Anthony's character in the film changes from bad to good. Initially, he used to steal cars along with his friend Peter later selling them to make a living. He psychologically tries to prove that he is not among the stereotype black male thugs throughout the film. He is older and has more experience than Peter, making him more dominant in the friendship. He hates going through humiliation as a black man and they therefore mainly dominate the white streets You don't have any idea why they put great big windows on busses, one reason only, to humiliate the people of color riding them. His first scene is when he encounters Jean, a white woman, who is scared because of their appearance and dressing. Anthony believes that racism is more implied than talked about directly. His character is, however, ironical because despite the fact that he wants to be seen as a law-abiding citizen, his actions are not aligned with his desired character. They end up robbing Jean together with her husband at gun point, displaying the stereotypic behavior of the African American. He decides to change his character when in an attempt to steal a Lincoln Navigator, he runs into Cameron's car.
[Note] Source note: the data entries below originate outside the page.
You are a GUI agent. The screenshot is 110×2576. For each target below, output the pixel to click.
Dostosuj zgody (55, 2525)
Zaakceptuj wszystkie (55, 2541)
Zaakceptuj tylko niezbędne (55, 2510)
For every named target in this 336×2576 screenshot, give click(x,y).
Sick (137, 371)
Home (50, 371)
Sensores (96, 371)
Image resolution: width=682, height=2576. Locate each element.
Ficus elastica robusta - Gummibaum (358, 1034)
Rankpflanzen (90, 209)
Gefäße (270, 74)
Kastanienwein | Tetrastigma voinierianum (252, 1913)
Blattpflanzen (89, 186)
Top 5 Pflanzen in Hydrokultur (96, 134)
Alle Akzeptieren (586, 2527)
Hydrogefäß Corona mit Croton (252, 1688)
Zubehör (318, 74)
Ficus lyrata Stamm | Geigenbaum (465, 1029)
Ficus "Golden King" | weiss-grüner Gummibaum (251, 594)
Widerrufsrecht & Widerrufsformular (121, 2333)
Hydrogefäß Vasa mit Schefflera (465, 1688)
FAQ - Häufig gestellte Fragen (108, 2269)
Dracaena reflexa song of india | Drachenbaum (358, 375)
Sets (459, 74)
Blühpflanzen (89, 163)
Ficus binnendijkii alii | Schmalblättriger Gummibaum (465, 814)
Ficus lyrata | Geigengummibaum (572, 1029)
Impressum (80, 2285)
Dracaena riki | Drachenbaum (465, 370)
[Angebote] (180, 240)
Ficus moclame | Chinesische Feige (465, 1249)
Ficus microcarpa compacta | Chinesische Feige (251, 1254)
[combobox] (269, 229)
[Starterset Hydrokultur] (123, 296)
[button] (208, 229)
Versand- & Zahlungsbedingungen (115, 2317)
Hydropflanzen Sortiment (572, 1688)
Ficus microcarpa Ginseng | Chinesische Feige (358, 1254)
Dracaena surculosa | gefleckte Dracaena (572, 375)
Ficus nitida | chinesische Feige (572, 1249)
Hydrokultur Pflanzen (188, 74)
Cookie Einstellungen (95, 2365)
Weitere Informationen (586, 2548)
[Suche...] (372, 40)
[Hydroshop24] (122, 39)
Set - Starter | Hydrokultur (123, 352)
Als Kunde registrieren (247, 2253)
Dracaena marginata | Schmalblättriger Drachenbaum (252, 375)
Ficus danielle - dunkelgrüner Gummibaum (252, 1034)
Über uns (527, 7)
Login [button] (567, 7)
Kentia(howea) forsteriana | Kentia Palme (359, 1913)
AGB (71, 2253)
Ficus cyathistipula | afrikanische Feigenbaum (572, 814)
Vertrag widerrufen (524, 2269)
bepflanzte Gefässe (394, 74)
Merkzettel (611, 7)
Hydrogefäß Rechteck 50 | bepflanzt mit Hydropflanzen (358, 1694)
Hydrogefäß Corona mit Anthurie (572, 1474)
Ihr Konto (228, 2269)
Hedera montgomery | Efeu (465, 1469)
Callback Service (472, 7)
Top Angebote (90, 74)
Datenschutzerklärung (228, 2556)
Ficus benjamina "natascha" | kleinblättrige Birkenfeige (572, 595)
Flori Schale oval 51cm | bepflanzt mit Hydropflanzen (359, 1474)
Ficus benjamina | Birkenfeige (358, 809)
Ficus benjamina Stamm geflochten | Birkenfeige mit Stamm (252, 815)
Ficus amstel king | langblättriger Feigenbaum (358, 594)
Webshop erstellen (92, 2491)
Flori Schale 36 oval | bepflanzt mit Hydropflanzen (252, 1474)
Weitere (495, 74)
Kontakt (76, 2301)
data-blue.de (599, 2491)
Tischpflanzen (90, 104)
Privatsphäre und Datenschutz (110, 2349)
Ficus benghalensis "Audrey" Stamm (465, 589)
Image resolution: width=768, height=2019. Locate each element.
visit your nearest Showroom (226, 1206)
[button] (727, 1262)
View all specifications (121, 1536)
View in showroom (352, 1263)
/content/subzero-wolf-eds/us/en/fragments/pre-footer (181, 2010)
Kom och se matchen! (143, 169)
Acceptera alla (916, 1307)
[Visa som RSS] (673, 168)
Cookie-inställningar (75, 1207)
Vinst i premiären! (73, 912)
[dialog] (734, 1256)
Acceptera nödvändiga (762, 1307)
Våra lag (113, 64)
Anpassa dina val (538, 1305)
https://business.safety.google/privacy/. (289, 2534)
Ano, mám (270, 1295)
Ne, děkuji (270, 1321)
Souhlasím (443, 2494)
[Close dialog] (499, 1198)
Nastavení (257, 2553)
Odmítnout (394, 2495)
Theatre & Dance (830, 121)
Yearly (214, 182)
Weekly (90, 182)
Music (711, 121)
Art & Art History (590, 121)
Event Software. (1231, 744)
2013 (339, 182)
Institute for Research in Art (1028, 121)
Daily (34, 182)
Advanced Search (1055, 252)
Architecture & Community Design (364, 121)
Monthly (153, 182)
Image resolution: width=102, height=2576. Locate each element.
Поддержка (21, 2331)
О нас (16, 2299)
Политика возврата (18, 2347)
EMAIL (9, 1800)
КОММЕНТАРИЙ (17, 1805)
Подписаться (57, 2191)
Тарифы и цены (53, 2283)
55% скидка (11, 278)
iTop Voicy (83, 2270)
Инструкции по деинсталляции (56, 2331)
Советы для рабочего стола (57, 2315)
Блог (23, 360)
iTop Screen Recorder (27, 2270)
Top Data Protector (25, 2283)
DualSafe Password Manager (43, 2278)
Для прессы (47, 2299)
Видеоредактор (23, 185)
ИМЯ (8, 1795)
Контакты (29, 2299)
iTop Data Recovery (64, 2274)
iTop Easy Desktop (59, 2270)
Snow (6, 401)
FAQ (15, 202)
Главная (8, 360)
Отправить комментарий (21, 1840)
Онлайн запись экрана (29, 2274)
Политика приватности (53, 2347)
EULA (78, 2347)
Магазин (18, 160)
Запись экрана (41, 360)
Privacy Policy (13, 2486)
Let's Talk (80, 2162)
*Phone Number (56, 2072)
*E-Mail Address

He is hit with reality when he realizes that Cameron is a fellow black man driving such a luxurious car. The incident encourages him to be better than the stereotypic black man.
Haggis creates an entertaining movie, while at the same time producing a psychological explanation of racism experienced in the earlier years. While entertaining a white audience, he does not directly blame them for the racism experienced in the white-dominant culture. Stating the various reasons why the whites were treating the blacks the way they did provided a better understanding of the movie. In addition to that, he brought out both natures of all races in the movie, showing both the positive and the negatives, therefore encouraging all races to avoid stereotypic thinking of other races.